**SOURCE:**
If you’ve been seriously looking for a job at all in this job market, you’ve been networking and sending out resumes. For a lot of us though, it takes time, patience, perseverence and thick skin to accept when your skills and qualifications aren’t immediately recognized. That’s because today, employers can receive hundreds of resumes for just one open position. Competition can be fierce.
For now, let’s go ahead and assume that you have a rockin’ resume that’s been pulled out of the pile and you’re now looking at an email response declaring the need for a telephone interview tomorrow. Great!
Now how do you best prepare for your telephone interview and what kinds of questions can you expect?
From my own experience, I advise you to expect fluffy, hard and surprise questions, all designed to test you on how well you think on your feet. The interviewer, afterall, is attempting to screen out as many people as possible before advancing the more serious candidates on to the traditional interview. It may not even be what you say but how your voice sounds on the phone, how you handle surprises and whether you conduct yourself professionally.
3 Tips to Prepare for the Telephone Interview
You should prepare for a telephone interview the very same way that you would prepare for a traditional face-to-face interview. However, unless it’s a video conference call, you don’t need to decide what to wear. Once you know the time the interviewer will be calling you, you can make sure you have no distractions, like kids or pets, loud radios or televsions, etc.

**RECORD SET:**
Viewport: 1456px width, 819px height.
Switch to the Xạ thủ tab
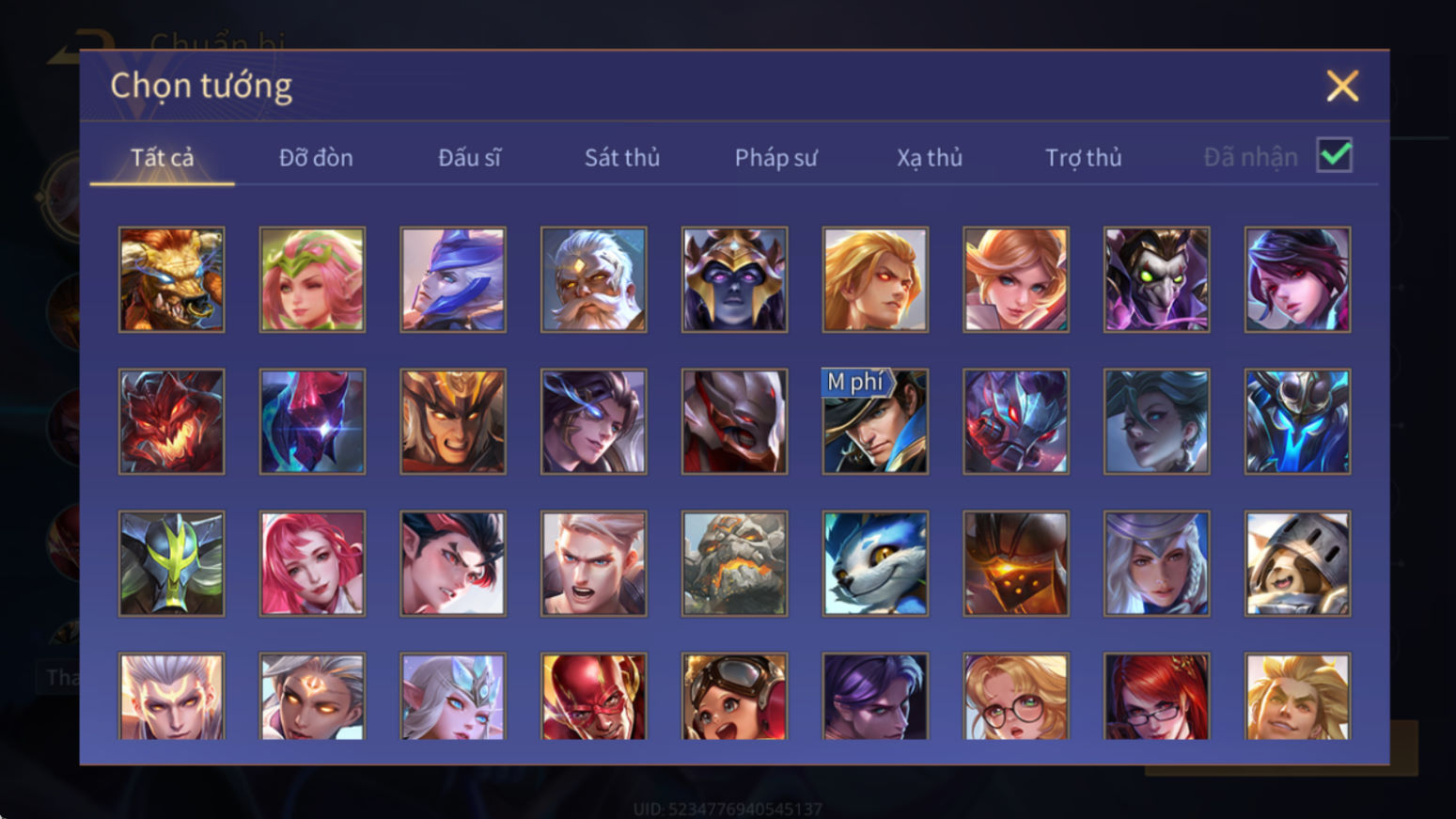point(930,157)
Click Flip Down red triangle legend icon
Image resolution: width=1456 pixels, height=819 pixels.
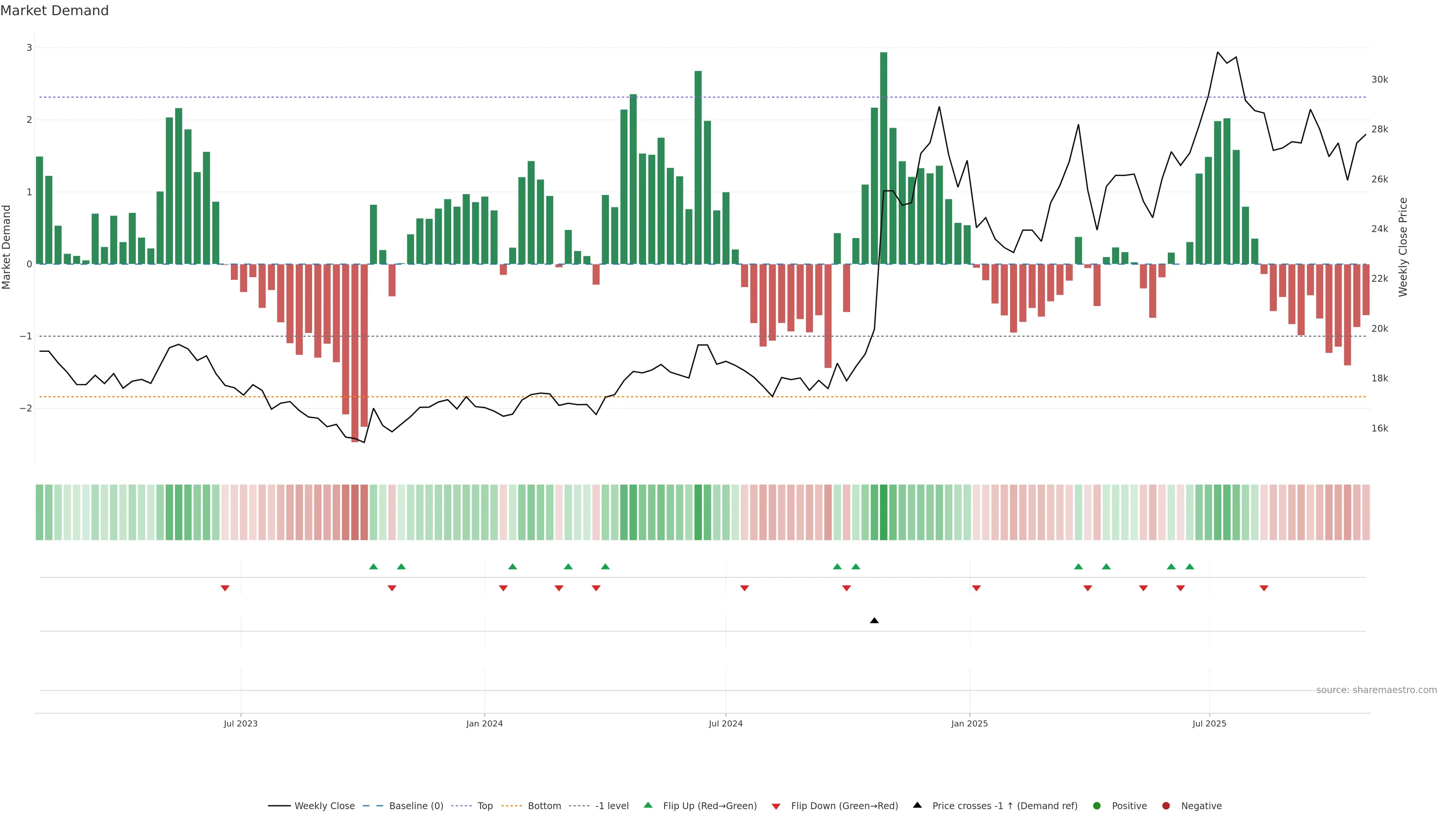[x=776, y=806]
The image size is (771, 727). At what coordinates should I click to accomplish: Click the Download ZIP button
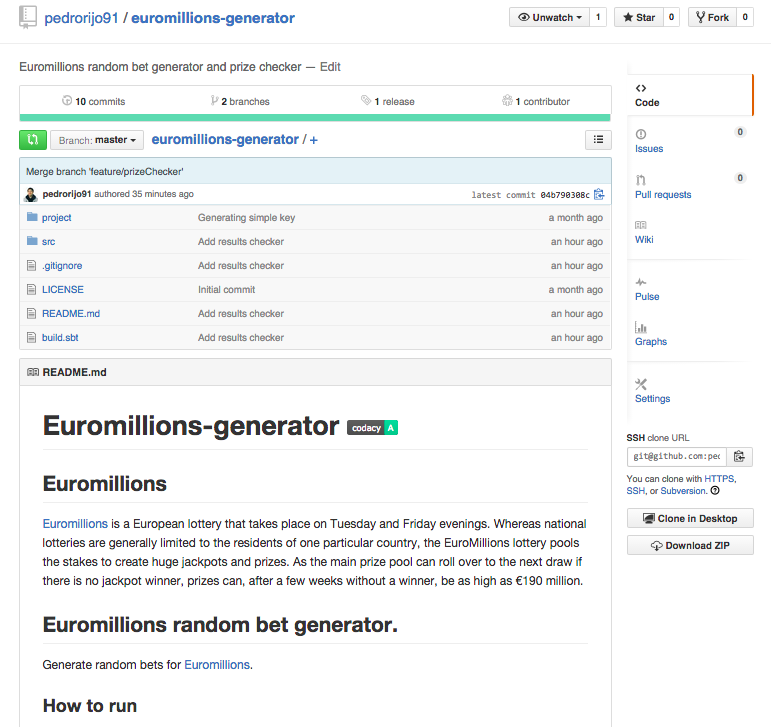pos(690,545)
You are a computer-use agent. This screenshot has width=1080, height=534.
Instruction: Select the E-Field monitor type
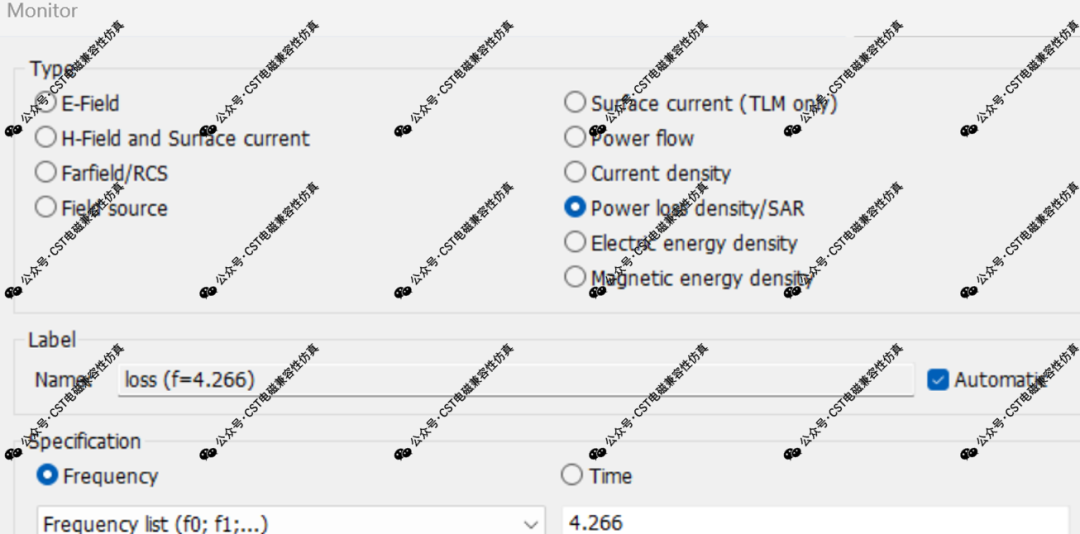(x=45, y=103)
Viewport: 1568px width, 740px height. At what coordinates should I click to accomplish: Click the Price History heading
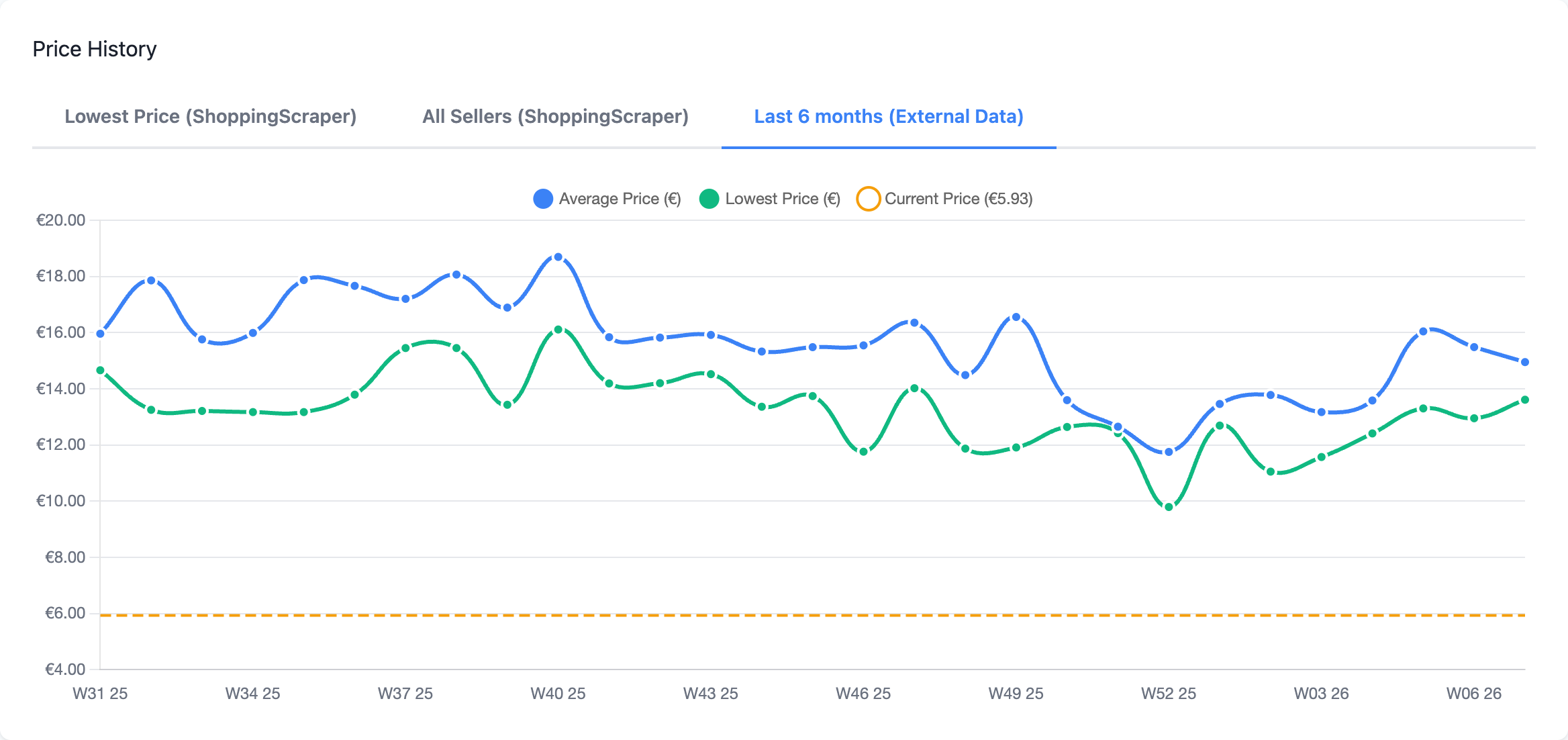pos(95,48)
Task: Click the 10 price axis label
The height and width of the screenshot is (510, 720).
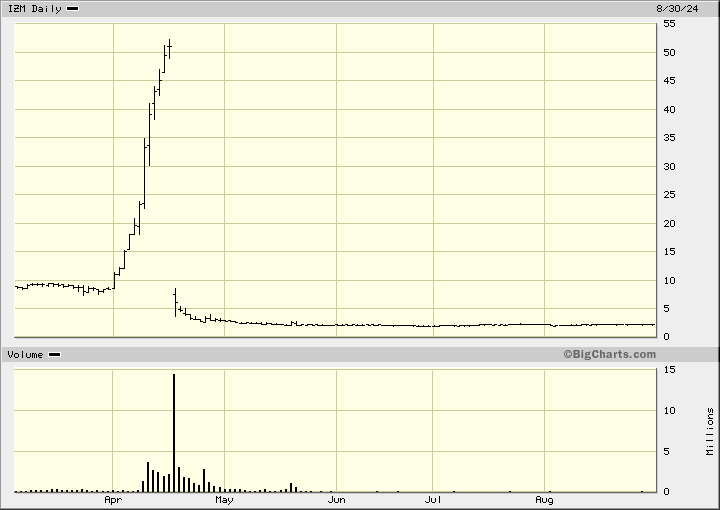Action: [669, 280]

**CHALLENGES:**
1 - Rewrite the part of the telephone interview text that opens with the words containing "From my own" and closes with "or televsions, etc.", putting "hiring manager" in place of "interviewer".
2 - Pick up the text on preparing for a telephone interview after its final sentence and carry it on.
The records are separate material from the telephone interview text.

**ANSWERS TO THE EXERCISES:**
1 -
From my own experience, I advise you to expect fluffy, hard and surprise questions, all designed to test you on how well you think on your feet. The hiring manager, afterall, is attempting to screen out as many people as possible before advancing the more serious candidates on to the traditional interview. It may not even be what you say but how your voice sounds on the phone, how you handle surprises and whether you conduct yourself professionally.
3 Tips to Prepare for the Telephone Interview
You should prepare for a telephone interview the very same way that you would prepare for a traditional face-to-face interview. However, unless it’s a video conference call, you don’t need to decide what to wear. Once you know the time the hiring manager will be calling you, you can make sure you have no distractions, like kids or pets, loud radios or televsions, etc.

2 -
And let’s get started:
- Review the company’s website. If you didn’t review the website as you prepared your application materials, make sure you do before the telephone interview. It’s critically important to learn as much as you can before you speak to them to be considered for employment. (Maybe you’re not even interested, after all!)
- Google the person who will be interviewing you. Chances are they’ve googled you, scoured your social media profiles, found your blog and reviewed your tweets. It will help build confidence if you get a better feel for the person you’ll be speaking to.
- Develop a list of routine interview questions and prepare your answers in writing. This is probably the most important thing you can do. You should ask yourself the questions you know you’ll have the most trouble answering. Then write your answers down. Having prepared written answers can calm your nerves and help you organize your thoughts. You don’t have to recite them, but it might not be a bad idea.
- Consider how you answer hard questions. For instance, if you left your last job on less-than-desirable terms, you might prepare your answer to the obvious question, “Why did you leave your last position?” You can work on your wording so you feel your answer is just right. It should go with out saying that you should never, ever, ever bad mouth your former boss or coworkers.
- Plan how you will answer surprise questions. Some interviewers throw in surprise questions so they can gage how committed to the job you might be. For example, on a recent telephone interview I participated in, I was asked if my availability could extend to 8:30pm four nights a week with appointments on Saturdays.
It can be nerve wracking preparing for any interview. But the more you prepare, the better you will feel before, during and after the telephone interview.
You can see some actual questions that were recently posed to me during a telephone interview I participated in here: 6 Telephone Interview Questions.
How do you prepare for interviews?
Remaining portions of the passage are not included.